● EXERCISE: Please copy out all lines of the entries that contain the word "image".

--- --- ---

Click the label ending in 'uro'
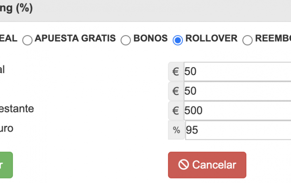 click(7, 128)
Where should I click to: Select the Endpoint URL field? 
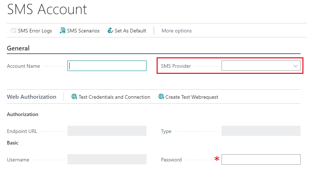107,131
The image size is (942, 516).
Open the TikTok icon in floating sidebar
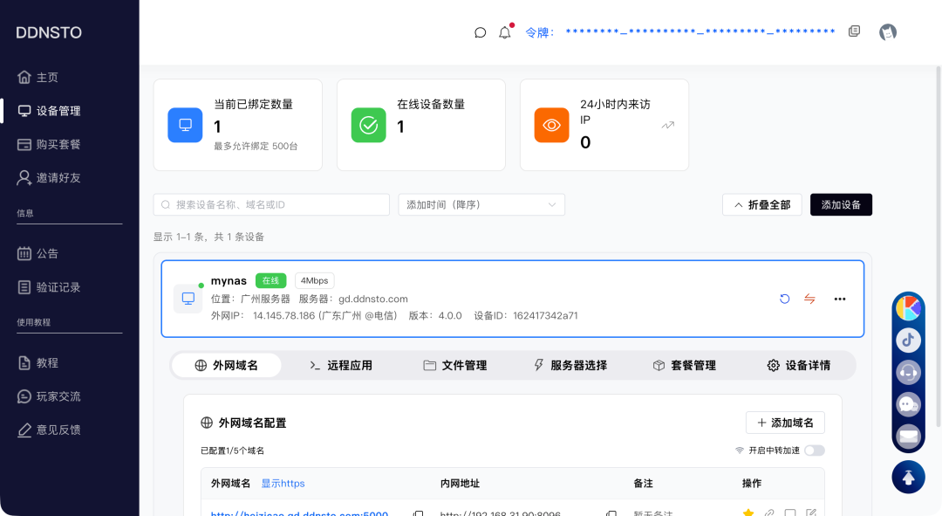click(908, 340)
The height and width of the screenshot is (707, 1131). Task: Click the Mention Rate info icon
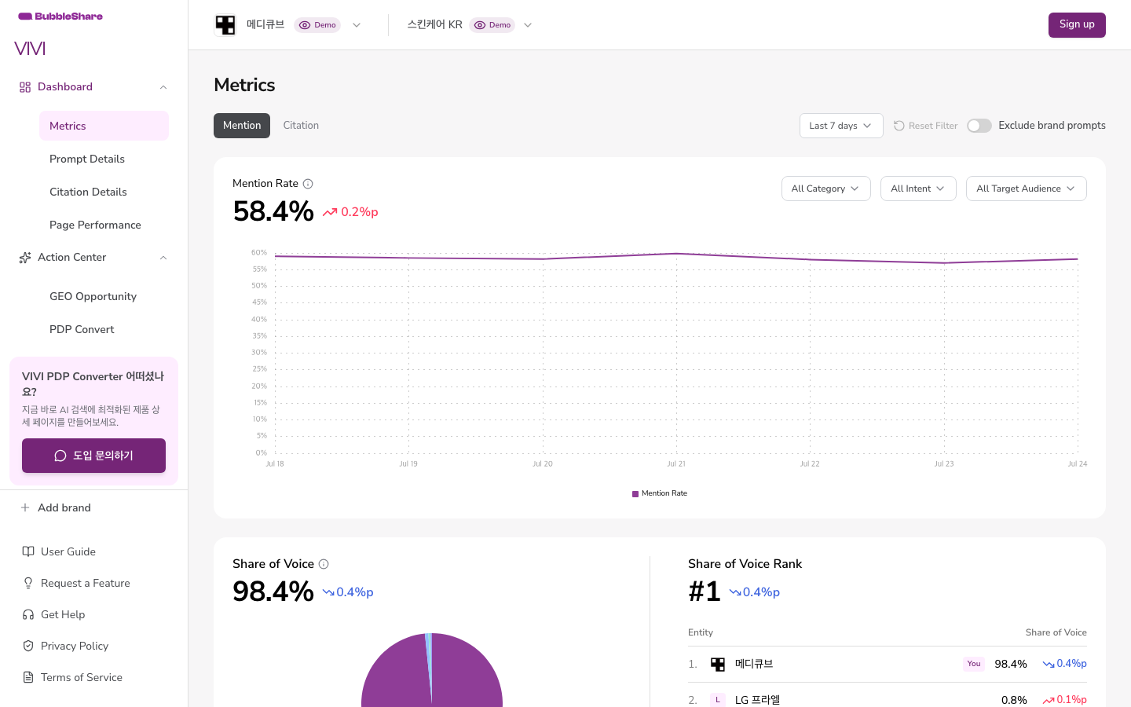pos(308,184)
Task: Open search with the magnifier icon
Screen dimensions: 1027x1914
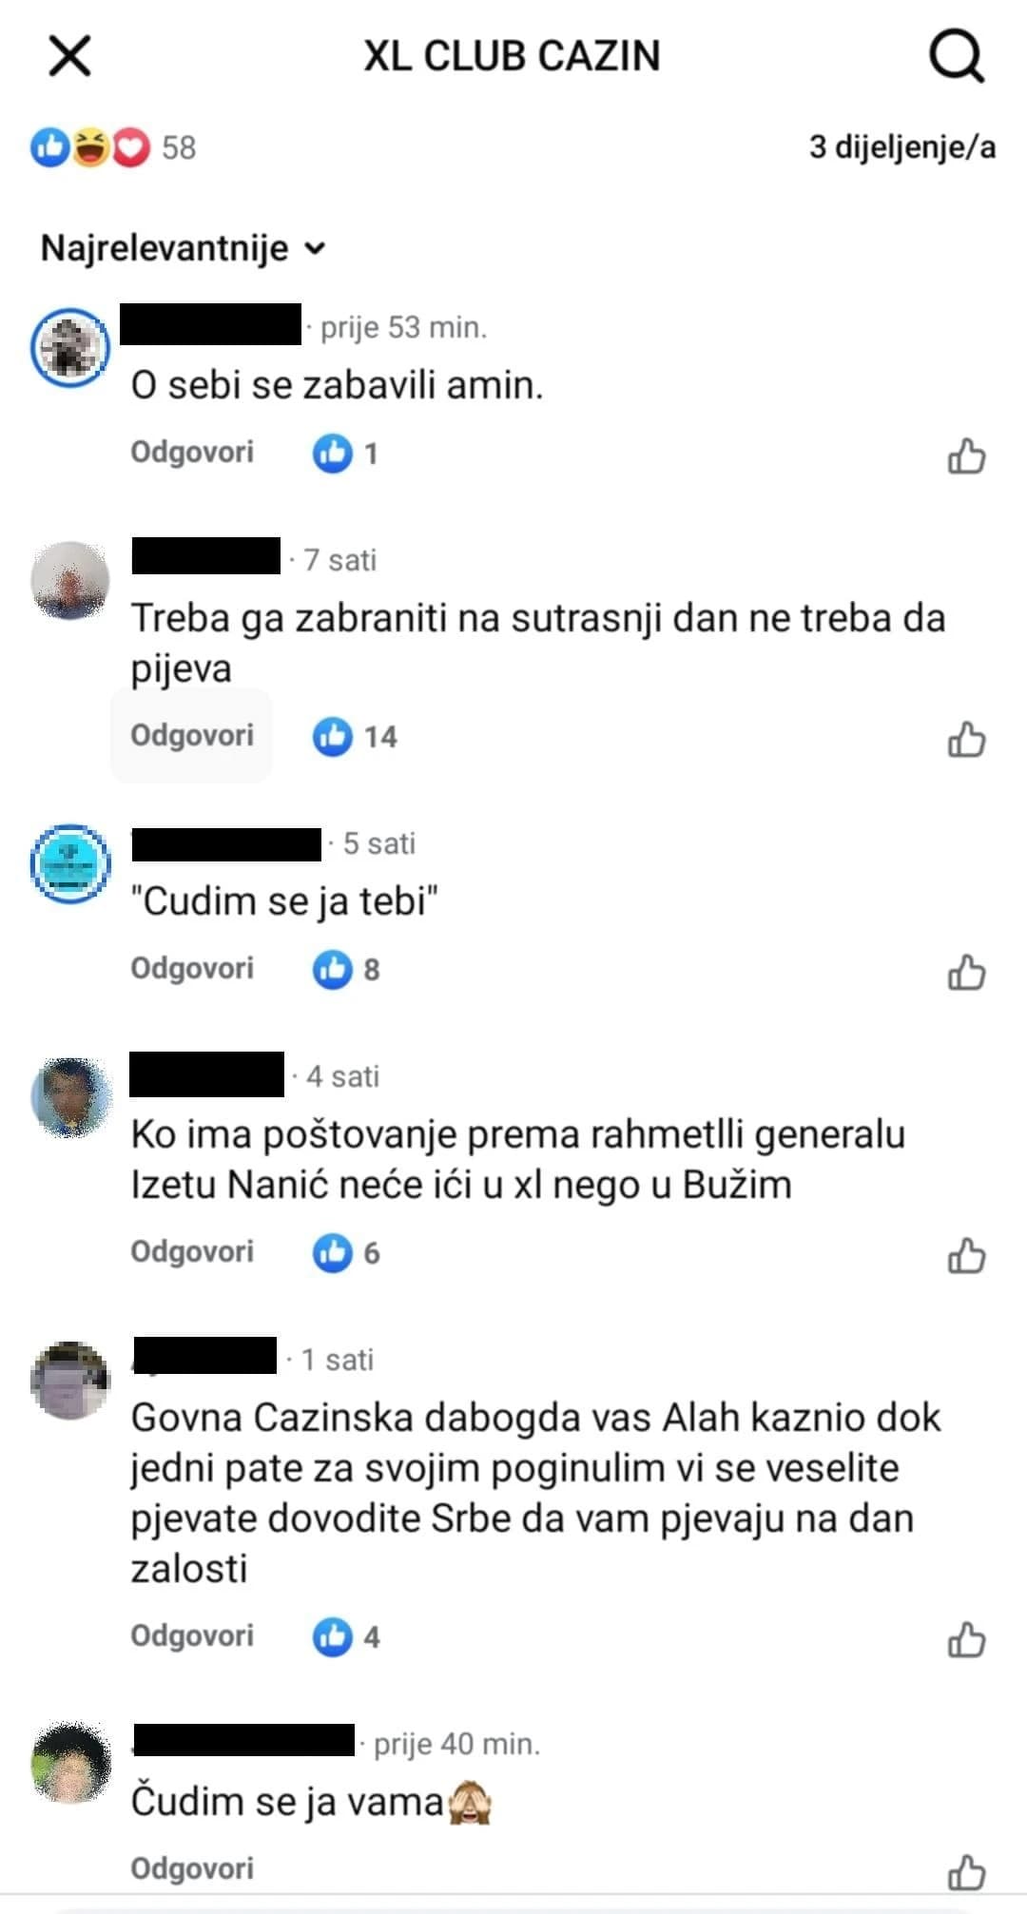Action: point(956,56)
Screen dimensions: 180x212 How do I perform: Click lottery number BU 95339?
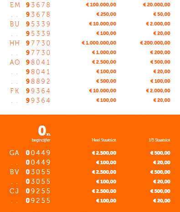point(30,24)
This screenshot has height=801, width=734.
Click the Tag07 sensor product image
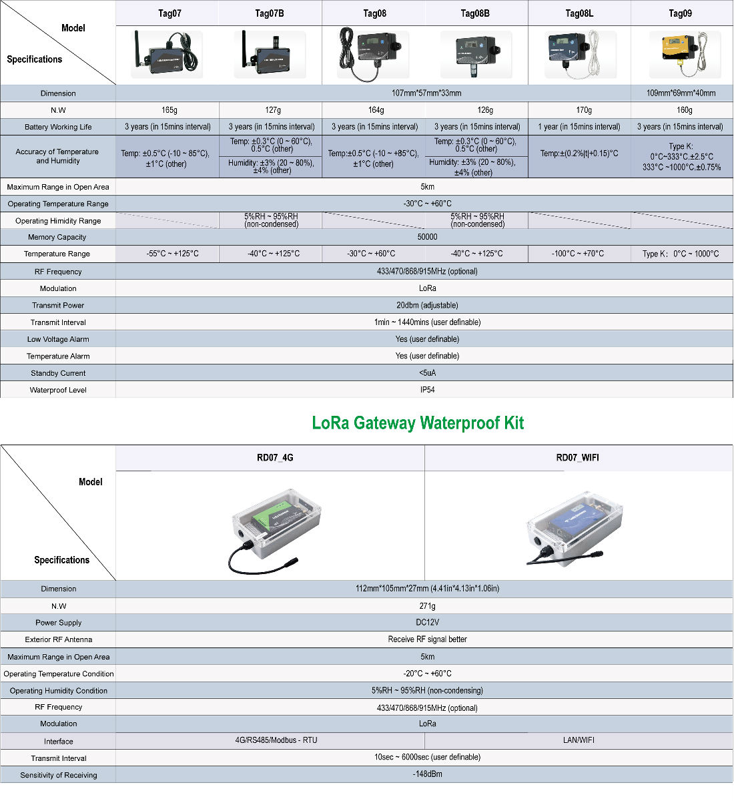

--- --- ---

● SOLVED EXERCISE:
The image size is (942, 516).
Click the Tag07 sensor product image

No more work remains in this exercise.